◆ **Task**:
Nothing but the line with "Image resolution: width=564" and the lines after it, through the end of the records below, is to be repeated, exactly as it is.

◆ **Material to process**:
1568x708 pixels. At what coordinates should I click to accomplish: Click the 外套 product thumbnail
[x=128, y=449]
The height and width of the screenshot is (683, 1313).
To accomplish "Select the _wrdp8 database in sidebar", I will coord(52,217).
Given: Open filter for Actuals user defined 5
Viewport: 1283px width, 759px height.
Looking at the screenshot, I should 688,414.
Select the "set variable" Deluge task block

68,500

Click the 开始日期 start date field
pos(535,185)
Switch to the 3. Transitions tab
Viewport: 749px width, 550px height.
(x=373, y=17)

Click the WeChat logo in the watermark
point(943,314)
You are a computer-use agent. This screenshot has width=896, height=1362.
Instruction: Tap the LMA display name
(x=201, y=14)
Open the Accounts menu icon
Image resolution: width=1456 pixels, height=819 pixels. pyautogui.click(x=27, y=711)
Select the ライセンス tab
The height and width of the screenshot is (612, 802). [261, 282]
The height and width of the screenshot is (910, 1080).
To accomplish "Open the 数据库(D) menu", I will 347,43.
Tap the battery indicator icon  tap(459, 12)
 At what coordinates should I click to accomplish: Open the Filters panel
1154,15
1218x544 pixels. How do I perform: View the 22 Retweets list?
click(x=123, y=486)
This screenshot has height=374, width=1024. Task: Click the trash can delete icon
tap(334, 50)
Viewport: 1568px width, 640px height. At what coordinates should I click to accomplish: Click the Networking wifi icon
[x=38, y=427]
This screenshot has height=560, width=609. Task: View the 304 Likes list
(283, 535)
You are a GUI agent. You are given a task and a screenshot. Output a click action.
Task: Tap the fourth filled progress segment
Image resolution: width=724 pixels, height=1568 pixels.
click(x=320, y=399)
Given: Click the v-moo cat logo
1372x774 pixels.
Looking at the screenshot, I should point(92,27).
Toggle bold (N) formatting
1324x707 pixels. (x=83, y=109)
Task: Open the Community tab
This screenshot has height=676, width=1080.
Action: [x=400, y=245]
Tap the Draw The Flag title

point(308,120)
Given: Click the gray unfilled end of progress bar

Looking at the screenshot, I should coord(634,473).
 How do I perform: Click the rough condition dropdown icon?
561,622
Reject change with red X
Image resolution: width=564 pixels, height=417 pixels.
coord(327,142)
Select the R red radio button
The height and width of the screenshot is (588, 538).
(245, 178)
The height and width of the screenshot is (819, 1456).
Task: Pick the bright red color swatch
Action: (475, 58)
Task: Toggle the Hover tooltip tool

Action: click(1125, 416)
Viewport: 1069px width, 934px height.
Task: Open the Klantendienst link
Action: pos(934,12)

◆ **Written solution**:
Image resolution: width=564 pixels, height=417 pixels.
coord(327,142)
Select the R red radio button
The height and width of the screenshot is (588, 538).
(245, 178)
The height and width of the screenshot is (819, 1456).
Task: Pick the bright red color swatch
Action: (475, 58)
Task: Toggle the Hover tooltip tool

Action: click(1125, 416)
Viewport: 1069px width, 934px height.
Task: Open the Klantendienst link
Action: pos(934,12)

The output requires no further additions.